*** Block opens ***
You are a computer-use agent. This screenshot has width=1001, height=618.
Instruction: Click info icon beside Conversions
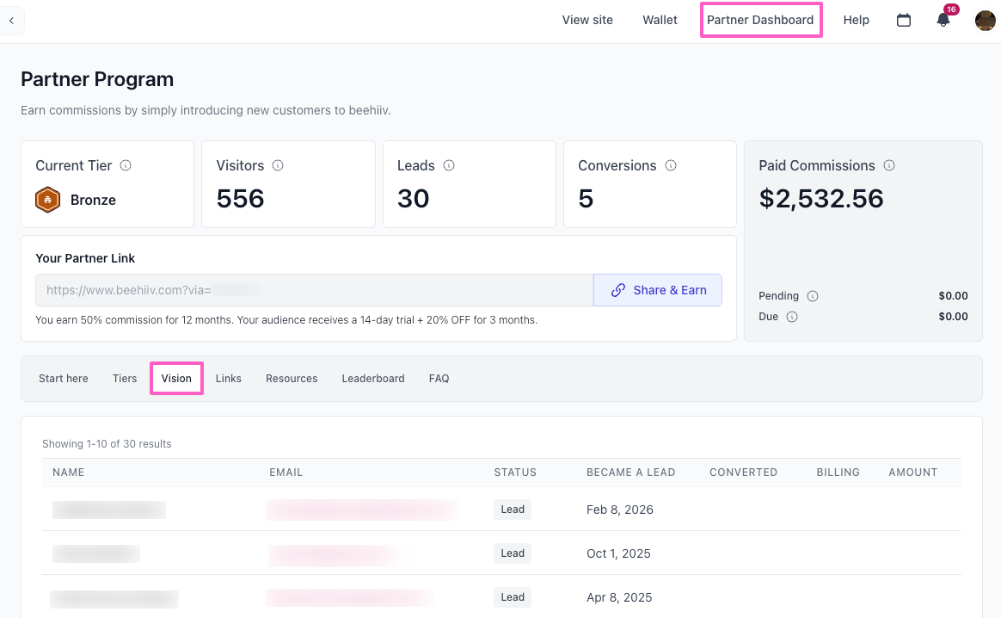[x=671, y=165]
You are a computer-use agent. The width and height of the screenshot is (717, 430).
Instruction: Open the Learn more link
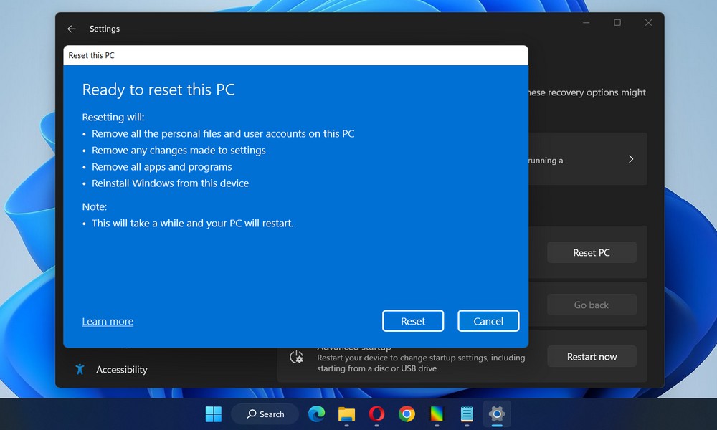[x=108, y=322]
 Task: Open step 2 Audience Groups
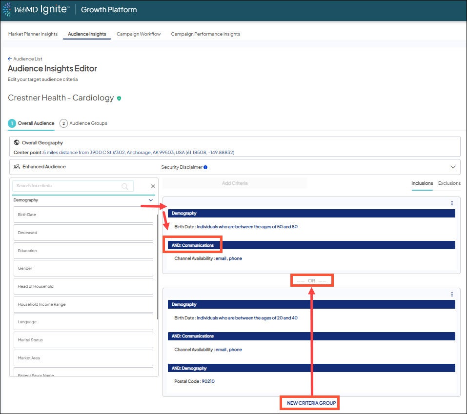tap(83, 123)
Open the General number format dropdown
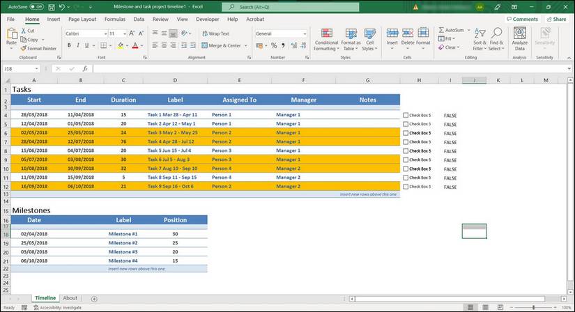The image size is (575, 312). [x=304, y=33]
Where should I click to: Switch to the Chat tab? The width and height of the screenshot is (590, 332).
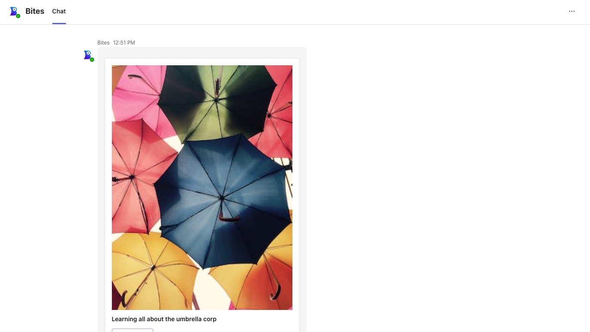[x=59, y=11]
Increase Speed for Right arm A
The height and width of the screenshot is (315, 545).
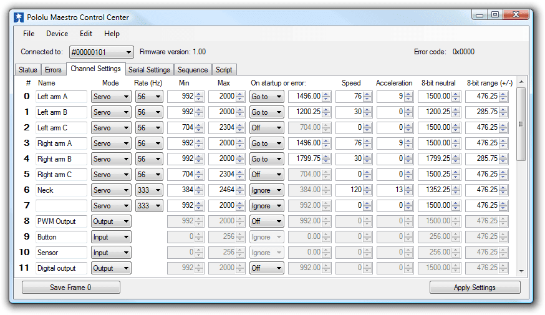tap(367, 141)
*** Block closes ***
Problem description: Only the lines from the line with "Instruction: Open the Learn more link" through the end of the entries above, copied exactly and with both ends included, belong in the response; the pictures do not.

Answer area:
Instruction: Open the Learn more link
[x=108, y=322]
 Task: Open step 2 Audience Groups
tap(83, 123)
Open the General number format dropdown
The image size is (575, 312). [x=304, y=33]
Where should I click to: Switch to the Chat tab? The width and height of the screenshot is (590, 332).
[x=59, y=11]
Increase Speed for Right arm A
The height and width of the screenshot is (315, 545).
tap(367, 141)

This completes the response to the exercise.